It’s Friday night, I am sitting in a dark kitchen with no power watching my squad mates chop veggies by headlamps. I’ve been trying to write this blog for weeks and it seems like I have more words in my head than I know what to do with. I sit down to type this and I can’t process my thoughts. So, I’m going to just start writing and in this blog I hope you can feel like your on a mountain in Mbabane, Swaziland with me.

The past three weeks have flown by faster than I could imagine, yet there are some days at the end of a long work day as I watch the sunset over the mountains that I feel like time is creeping by so slow. When we arrived at El Shaddai I had no idea the feeling that would come with this place.

I spend my days balancing between a tin roof top and a bucket of green paint and the sweet hugs that come from the baby house. After lunch I get to spend time with Life and she is worth waking up every morning for. We have gotten to venture out into the mountains near us and visit poor families some that are widowed and some that have no food. We get to bless them with a bucket of food and clothes and I have watched my squad leader, Alicia take the shoes off her feet and give them to a lady. My homestead visit group got to sing and worship with a family and pull out the joy we knew she had in her. Those times I see God so at work that my heart can’t help but be overtaken by happiness. There are some days that are full of insecurities and fatigue and other days are full of an over whelming feeling of love.

Our squad has dealt with spiritual warfare, sickness, and hard rains. I’ve never felt God’s presence so strong yet I have never felt the devil more at work. If I had to describe my time here at El Shaddai I would say the word this is a place of love that the enemy is afraid of.

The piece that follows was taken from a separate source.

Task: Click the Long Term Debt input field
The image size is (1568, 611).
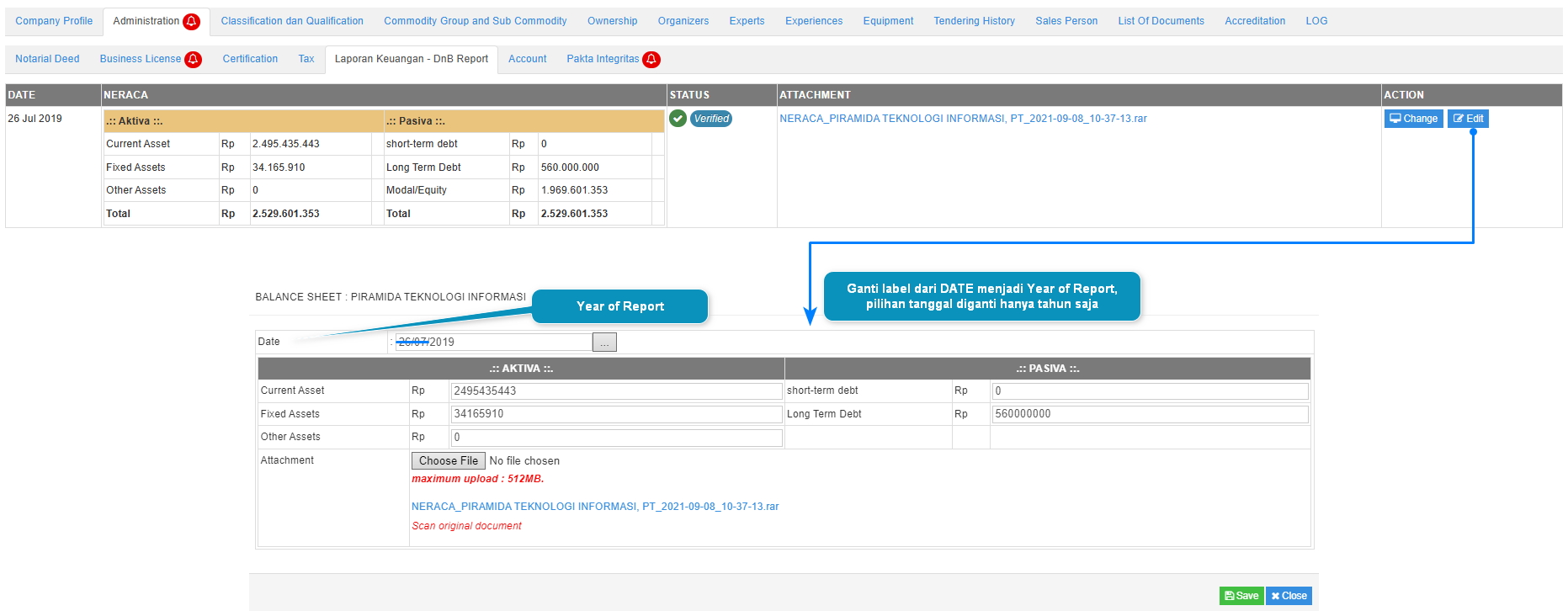Action: pyautogui.click(x=1149, y=414)
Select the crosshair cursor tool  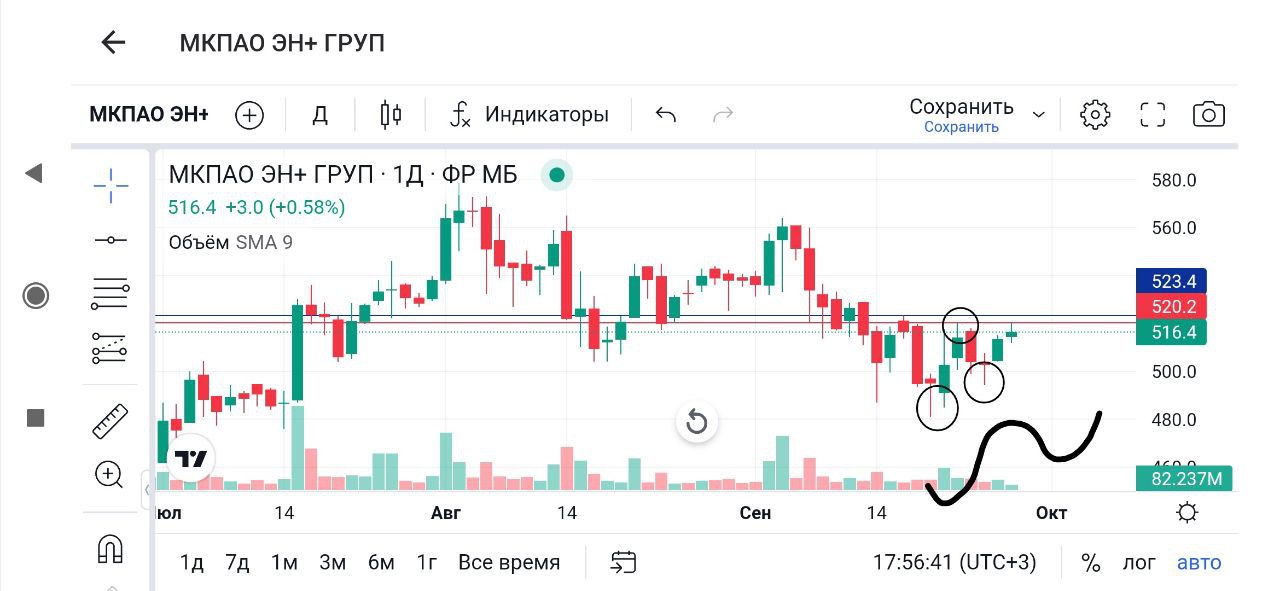110,184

Before this month I had never truly processed the word orphan. I have seen people who I love so much take in foster children and I have seen other loved ones adopt children, but I had never thought on what that word truly meant. Last week I watched a group of girls from this orphanage stand up in Chapel and sing, “there are no strangers, there are no outcasts, there are no orphans of God” with the most beautiful voices I have ever heard, and then in this same week I watched a squad mate I love dearly get baptized in a kiddie pool behind our kitchen. God is showing me every day no matter what our earthly situation is, when we rise up out of the baptism waters a new creation, there is no such thing as an orphan. He is our Father and He is orchestrating every moment of our lives.

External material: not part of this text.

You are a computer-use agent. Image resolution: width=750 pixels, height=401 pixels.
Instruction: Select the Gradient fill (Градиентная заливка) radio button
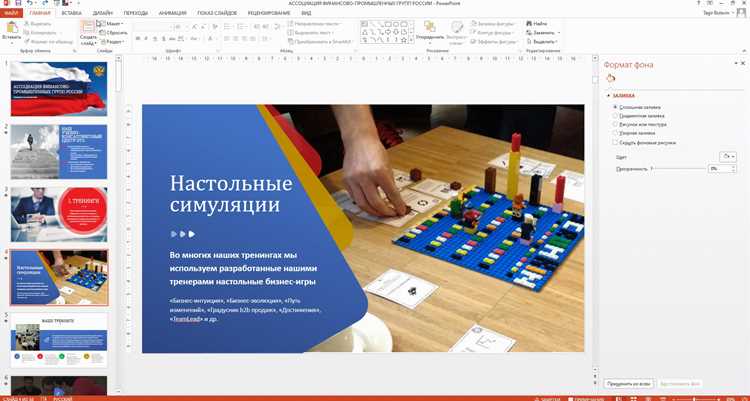pos(615,116)
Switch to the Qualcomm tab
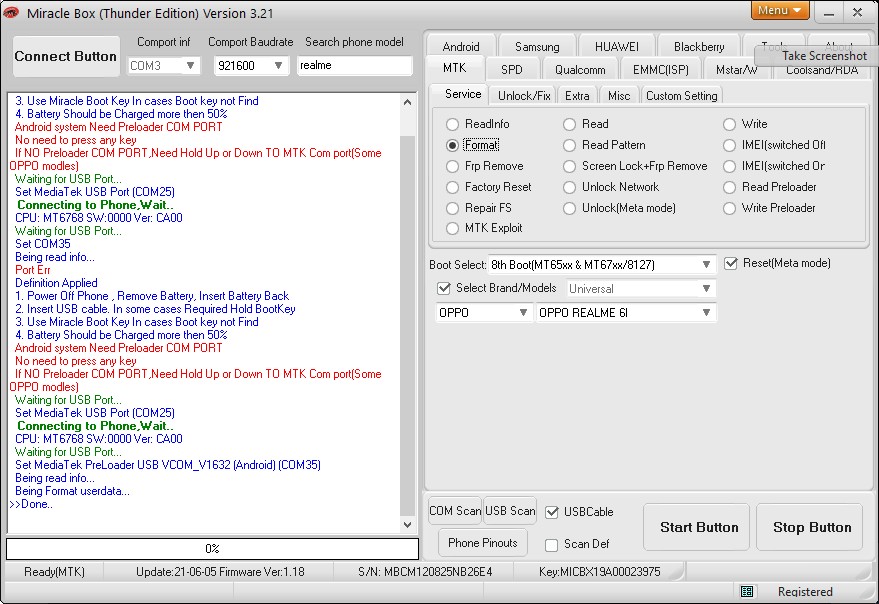The width and height of the screenshot is (879, 604). click(x=580, y=70)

A verse in Phillipians 2:3, Do nothing from selfish ambition or conceit but in humility count others more significant than yourselves. has stuck out to me since being here. Every night at 5:30 we leave chapel and we walk back to our kitchen and prepare meals that are delicious and remind us of home. We have found comfort in those meals. As we are eating tacos or chili our kids are eating rice and corn meal. We decided as a squad to give up our last Friday night meal here in Swaziland and we made chili for all the workers and children here. We gave our kids outfits we had picked out from donated clothes piles and we got to spend what would be our dinner time, denying ourselves to bring joy to this place. We continued on to worship and the 5th grade kids and up joined us. Some of the most precious times on this mountain have been our squad worship nights. Although, there is nothing like standing in a circle holding hands with 39 of your squad mates and a hand full of teenage girls and boys from the orphanage singing, “break the chains” as loud as you can to confirm that Christ is surrounded this place.

It saddens me to think about leaving here, I love it here. I love being surrounded by children who have experienced more hurt in their short lives than I could ever imagine and yet they have the tightest hugs and biggest smiles. I love worshiping with an alumni racer who answered God’s call to come back to Swaziland. Most importantly I love being at the top of a mountain where God’s presence is undeniable and knowing I am here because He choose me to be here. I’m leaving Swaziland with so much love in my heart that i know it can’t help but overflow in the next Country I enter. I am leaving El Shaddai with more than a Chaco tan, I am leaving here with a new love for my Father who created every beautiful child that taught me so much about what being a daughter to the most high looks like.

How beautiful on the mountain are the feet of those who bring good news.